The following graphs show that small Parties have, on average, a higher Energy Imbalance Volume as a percentage of their Credited Energy Volume.
Eight small Parties did not buy energy to cover their position and instead have 100% imbalance.
Graph 3: Energy Imbalance Percentage by MSIDs
What does this tell us?
Choosing to ‘spill’ by not trading on your position and having a higher Energy Imbalance Volume is a valid trading decision for BSC Parties.
However, increased Imbalance Volumes can leave a BSC Party vulnerable to spikes in Energy Imbalance Prices and increases the amount of Credit Cover the Party is required to lodge.
Graph 4: Energy Imbalance Percentage by size of BSC Party
Between August 2018 and November 2018 the percentage of Imbalance Energy for Medium and Large Parties was 5%. Parties classified as medium and small each have more than 100,000 MSIDs.
For the same period the percentage Imbalance for all small parties was 15%.
For small Parties the day with the greatest Imbalance percentage was 3 March 2018. On this day there were colder than average temperatures in the UK and higher than average Energy Imbalance Prices as a result of the ‘Beast from the East’.

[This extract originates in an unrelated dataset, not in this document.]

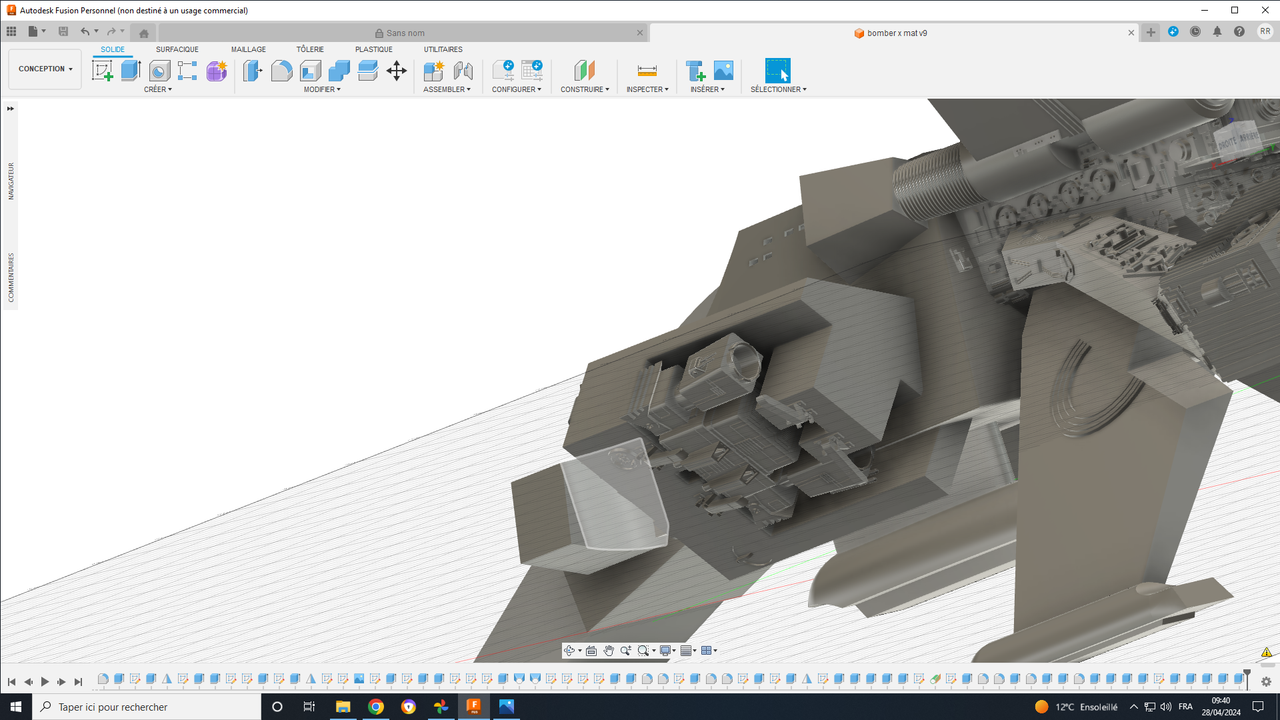The height and width of the screenshot is (720, 1280).
Task: Play the design timeline
Action: coord(45,681)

Quantity of defaulted payments for Parties
Trading Charges invoices above the £500 minimum invoicing amount are due daily for BSC Parties. When a payment deadline is missed the BSC Party enters Payment Default.
Graph 5: value and number of defaulted payments
This graph shows the number and total value of defaulted payments from Parties in and out of Section H Default between August 2017 and December 2018.
During this period £8m of Trading Charges from 1,154 invoices were not paid on the due date. The majority (66%) of Payment Defaults were due to Parties in Section H default.
£2.8m of Trading Charges were not paid on the date due in December 2018. 76% of the missed invoices in this month were due by BSC Parties in Section H default.
Recovering defaulted payments
When a BSC Party is in Payment Default they are given two days to pay the outstanding amount. If payment is not made, the owed amount is taken from the BSC Parties Credit Cover.
If there is not enough Credit Cover to clear the charges they are mutualised across all other parties (Default Funding Share).
Graph 6: value of payment default by recovery method
This graph shows the different quantities of money taken from Credit Cover compared to the Default Funding Share and Direct Payments.
For Parties not in Section H default, 92% of the value of missed payments were paid late, but before the amount was taken from Credit Cover.
In comparison, Parties in Section H default generally do not pay the missed payment amount. 55% of the owed Trading Charges were recovered from the Parties’ Credit Cover. The remaining owed amount of £1.9m are mutualised via the Default Funding Share.